Building and evaluating a surrogate system of a large number of model outputs can be very computationally intensive for almost all the surrogate methods. Polynomials and artificial neural networks are widely used for surrogate modeling (Razavi et al., 2012; Viana et al., 2014). Polynomial methods, such as polynomial regression and radial basis functions, need to solve polynomial coefficients in the surrogate construction and to calculate matrix multiplications in the surrogate evaluation. Using a pth-order polynomial to approximate a model with d parameters, $M = (p + d)! / (p! d!)$ coefficients need to be solved; i.e., the number of coefficients increases factorially fast with the parameter size and polynomial order. When d=40, a second-order polynomial involves 861 coefficients and a third-order polynomial involves 12 341 coefficients. ESMs have many uncertain parameters, and a high-order polynomial is usually needed to approximate complex ESMs, which can easily lead to a prohibitive number of model evaluations, up to ∼10⁵, necessary to compute the polynomial coefficients.

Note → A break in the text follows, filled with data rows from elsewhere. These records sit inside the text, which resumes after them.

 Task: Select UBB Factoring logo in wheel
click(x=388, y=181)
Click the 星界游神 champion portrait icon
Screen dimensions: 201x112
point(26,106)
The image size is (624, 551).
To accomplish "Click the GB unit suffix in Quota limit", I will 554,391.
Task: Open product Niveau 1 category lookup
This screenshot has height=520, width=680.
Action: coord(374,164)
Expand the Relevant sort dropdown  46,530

To reduce the computational costs, some regularization techniques such as Bayesian compressive sensing have been used (Sargsyan et al., 2014; Ricciuto et al., 2018). These regularization techniques can use a few samples to solve a large number of coefficients (i.e., an underdetermined system) by iteratively minimizing the L1 norm of the coefficient vector. But they usually perform minimization once for one model output, so for a large model output problem, significant computing effort is required. To reduce the computing burden in building polynomial-based surrogates, we need to reduce the output dimensions.

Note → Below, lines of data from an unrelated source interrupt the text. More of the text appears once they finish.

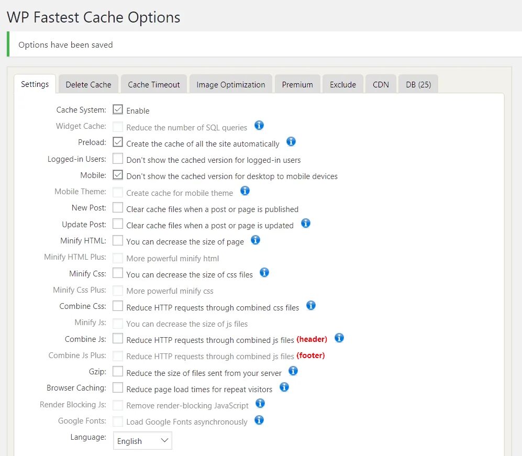Image resolution: width=522 pixels, height=456 pixels.
Task: Show Minify HTML info tooltip icon
Action: [x=256, y=240]
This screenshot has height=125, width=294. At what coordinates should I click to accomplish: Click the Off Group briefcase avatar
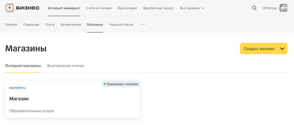tap(283, 8)
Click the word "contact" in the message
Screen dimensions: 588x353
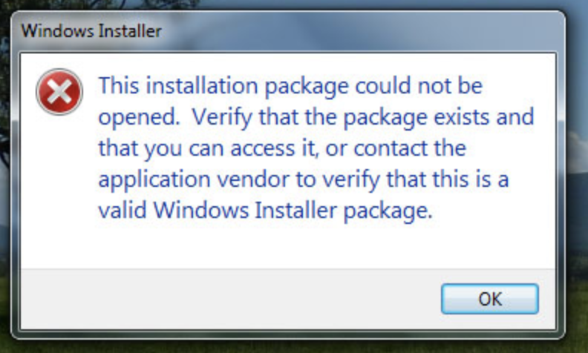403,149
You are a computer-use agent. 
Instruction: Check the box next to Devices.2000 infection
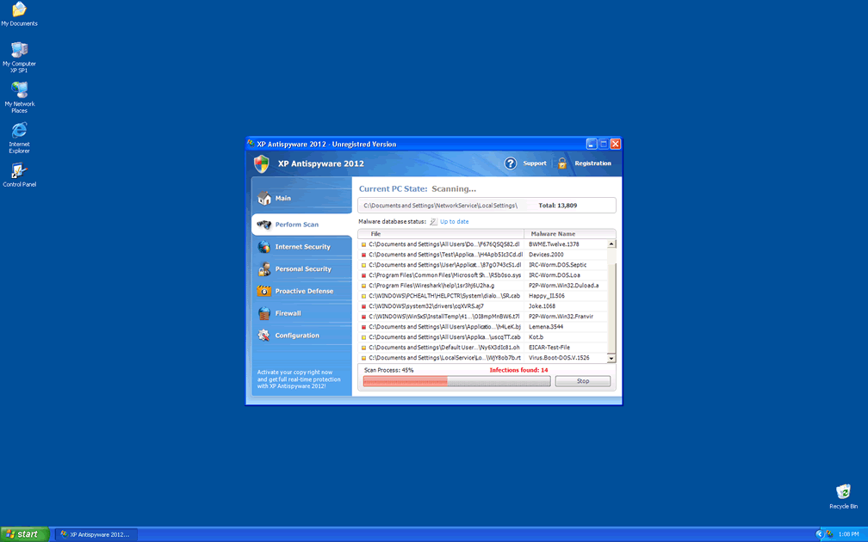(x=363, y=255)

Reducing the model output dimensions also improves computational efficiency in the evaluation of the polynomial-based surrogates. For example, evaluating the third-order polynomial-based surrogate of the model with 40 parameters and 300 000 outputs for one parameter sample, we need to calculate two matrix multiplications for which matrix A has the size [1, M], B has the size [M, N_out], M=12 341, and N_out=300 000. The surrogate evaluation takes about 90 s and most time is spent on loading the huge matrix. When N_out is reduced to 20, the surrogate evaluation is quickly reduced to less than a second. Note that an ESM can easily have more than 40 parameters and more than 300 000 model outputs. Even using the most advanced supercomputers with GPUs, the data storage and loading are still a bottleneck. Thus, reducing model output dimensions is necessary for quickly building and evaluating polynomial-based surrogates.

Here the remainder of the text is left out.